## WHAT THE TASK ASKS:
Copy out each line of the material that contains the string "filter", matching case exactly.

## MATERIAL TO PROCESS:
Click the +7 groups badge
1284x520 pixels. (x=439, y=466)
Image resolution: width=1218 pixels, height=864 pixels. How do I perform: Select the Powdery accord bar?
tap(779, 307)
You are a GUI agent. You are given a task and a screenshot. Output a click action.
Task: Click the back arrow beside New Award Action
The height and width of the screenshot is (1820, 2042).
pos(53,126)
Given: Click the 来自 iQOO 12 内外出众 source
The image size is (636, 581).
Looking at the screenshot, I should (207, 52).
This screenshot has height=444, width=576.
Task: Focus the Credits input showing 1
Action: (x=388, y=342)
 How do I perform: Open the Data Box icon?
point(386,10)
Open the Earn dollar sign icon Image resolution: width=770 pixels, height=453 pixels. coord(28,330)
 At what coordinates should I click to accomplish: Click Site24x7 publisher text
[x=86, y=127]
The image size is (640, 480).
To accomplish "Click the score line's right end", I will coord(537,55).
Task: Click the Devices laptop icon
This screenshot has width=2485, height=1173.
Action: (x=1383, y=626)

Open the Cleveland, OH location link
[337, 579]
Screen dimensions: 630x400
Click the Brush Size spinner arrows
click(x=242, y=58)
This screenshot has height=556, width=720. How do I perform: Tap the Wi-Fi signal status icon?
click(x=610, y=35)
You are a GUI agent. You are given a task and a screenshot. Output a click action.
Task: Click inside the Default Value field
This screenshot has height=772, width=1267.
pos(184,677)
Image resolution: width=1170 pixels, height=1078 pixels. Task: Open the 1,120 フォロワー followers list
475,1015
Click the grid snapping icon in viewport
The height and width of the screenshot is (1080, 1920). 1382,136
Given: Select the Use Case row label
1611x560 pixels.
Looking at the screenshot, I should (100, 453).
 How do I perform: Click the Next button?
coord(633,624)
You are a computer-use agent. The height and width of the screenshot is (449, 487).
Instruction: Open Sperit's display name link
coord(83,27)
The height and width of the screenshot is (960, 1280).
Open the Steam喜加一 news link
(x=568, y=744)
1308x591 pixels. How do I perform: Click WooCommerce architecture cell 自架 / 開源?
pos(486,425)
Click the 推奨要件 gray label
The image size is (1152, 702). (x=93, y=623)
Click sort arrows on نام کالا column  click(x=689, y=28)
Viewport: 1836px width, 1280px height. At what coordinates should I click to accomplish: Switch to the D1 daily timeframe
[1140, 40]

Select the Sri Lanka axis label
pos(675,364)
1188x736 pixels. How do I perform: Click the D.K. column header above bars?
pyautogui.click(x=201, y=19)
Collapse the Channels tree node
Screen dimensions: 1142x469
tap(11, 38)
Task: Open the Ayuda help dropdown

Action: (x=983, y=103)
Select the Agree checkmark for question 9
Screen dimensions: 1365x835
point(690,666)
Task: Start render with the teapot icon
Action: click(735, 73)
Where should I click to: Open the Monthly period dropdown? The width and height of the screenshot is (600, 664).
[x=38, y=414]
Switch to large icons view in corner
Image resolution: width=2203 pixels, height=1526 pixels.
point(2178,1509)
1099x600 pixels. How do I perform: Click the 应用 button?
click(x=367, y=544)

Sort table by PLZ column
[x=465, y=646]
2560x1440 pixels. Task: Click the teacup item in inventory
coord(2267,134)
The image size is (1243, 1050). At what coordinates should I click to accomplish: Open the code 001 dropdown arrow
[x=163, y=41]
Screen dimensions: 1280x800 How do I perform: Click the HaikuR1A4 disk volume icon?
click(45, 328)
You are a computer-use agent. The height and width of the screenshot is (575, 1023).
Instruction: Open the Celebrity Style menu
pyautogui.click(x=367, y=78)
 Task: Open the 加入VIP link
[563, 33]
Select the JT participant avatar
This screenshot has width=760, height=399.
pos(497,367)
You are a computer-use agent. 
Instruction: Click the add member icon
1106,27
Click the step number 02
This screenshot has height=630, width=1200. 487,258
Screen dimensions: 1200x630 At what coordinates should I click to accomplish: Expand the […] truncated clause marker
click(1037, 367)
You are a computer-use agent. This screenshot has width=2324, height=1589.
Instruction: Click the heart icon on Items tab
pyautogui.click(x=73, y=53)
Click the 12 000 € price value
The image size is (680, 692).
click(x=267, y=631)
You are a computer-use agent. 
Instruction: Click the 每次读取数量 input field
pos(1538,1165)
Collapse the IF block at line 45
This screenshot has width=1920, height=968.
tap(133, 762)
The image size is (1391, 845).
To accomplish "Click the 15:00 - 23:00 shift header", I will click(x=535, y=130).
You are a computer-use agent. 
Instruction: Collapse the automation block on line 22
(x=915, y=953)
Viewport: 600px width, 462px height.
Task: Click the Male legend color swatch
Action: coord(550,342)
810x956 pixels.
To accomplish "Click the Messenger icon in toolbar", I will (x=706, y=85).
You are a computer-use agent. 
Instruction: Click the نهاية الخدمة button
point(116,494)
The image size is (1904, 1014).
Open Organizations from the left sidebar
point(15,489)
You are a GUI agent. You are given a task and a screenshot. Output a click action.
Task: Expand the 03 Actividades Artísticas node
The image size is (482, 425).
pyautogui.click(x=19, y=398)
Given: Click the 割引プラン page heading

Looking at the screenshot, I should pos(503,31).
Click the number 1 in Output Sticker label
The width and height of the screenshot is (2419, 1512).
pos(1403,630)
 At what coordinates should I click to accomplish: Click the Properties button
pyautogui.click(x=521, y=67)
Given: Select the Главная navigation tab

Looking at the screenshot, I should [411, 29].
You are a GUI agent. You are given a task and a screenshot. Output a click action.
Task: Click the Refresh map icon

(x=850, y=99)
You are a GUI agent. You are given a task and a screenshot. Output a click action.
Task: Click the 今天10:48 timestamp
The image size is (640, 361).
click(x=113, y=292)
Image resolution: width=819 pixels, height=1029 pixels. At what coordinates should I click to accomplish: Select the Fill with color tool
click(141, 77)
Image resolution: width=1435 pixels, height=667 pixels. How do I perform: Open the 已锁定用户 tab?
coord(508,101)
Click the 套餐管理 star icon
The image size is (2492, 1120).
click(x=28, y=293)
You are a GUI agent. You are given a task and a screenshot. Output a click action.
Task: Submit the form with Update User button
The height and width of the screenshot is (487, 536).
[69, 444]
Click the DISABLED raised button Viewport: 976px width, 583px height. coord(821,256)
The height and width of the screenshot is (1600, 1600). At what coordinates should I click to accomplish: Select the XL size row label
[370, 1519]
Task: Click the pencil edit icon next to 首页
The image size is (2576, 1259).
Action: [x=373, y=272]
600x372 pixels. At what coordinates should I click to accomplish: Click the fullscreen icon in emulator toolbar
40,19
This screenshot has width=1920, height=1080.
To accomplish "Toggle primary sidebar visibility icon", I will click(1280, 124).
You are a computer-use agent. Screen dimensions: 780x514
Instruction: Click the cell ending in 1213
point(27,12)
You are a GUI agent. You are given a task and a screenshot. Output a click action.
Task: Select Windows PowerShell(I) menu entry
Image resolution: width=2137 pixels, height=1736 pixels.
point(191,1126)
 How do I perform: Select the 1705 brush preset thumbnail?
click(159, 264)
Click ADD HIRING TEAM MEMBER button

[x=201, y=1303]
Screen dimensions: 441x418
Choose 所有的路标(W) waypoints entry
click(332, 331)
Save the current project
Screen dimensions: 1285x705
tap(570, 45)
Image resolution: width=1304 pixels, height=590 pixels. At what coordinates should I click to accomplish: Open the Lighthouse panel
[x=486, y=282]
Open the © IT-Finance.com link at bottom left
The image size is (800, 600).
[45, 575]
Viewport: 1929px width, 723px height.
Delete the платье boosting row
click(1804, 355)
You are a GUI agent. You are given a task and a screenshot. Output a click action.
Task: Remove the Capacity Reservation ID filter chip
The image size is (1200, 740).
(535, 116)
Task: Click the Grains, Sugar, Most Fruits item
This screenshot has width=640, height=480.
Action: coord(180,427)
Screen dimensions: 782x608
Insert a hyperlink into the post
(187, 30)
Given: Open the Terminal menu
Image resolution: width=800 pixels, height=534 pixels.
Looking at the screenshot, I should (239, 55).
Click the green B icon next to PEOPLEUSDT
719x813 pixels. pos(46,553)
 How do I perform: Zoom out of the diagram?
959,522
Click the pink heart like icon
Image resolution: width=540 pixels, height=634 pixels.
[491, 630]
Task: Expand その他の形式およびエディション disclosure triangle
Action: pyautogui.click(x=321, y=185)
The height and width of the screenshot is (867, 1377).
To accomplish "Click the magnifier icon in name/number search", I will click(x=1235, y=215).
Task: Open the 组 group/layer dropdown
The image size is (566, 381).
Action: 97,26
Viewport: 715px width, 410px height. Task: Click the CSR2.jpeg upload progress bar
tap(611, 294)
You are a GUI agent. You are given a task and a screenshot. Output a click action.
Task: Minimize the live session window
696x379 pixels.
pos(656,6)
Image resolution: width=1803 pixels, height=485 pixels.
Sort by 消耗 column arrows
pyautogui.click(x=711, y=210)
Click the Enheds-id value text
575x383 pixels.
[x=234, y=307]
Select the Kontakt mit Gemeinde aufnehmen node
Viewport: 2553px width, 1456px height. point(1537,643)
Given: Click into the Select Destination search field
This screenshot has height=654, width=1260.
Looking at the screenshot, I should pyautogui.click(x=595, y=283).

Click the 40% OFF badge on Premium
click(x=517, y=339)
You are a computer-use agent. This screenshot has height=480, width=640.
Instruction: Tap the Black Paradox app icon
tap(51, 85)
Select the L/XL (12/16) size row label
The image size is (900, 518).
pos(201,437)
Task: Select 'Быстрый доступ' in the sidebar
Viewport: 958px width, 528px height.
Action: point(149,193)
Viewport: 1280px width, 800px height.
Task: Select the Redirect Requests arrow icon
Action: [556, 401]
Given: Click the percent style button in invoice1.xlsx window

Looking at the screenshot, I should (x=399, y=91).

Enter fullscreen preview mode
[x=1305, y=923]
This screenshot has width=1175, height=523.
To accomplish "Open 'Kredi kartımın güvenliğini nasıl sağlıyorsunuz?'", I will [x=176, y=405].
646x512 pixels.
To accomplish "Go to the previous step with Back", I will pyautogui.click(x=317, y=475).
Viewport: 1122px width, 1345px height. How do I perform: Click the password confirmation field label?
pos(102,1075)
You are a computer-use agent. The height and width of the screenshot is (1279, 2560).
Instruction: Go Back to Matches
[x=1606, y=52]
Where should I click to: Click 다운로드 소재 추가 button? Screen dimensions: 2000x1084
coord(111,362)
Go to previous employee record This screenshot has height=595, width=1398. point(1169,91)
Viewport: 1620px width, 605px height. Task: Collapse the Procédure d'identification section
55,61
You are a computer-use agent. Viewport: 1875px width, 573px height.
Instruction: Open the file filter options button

## FULL OUTPUT:
Task: Remove the Capacity Reservation ID filter chip
Instruction: Open the file filter options button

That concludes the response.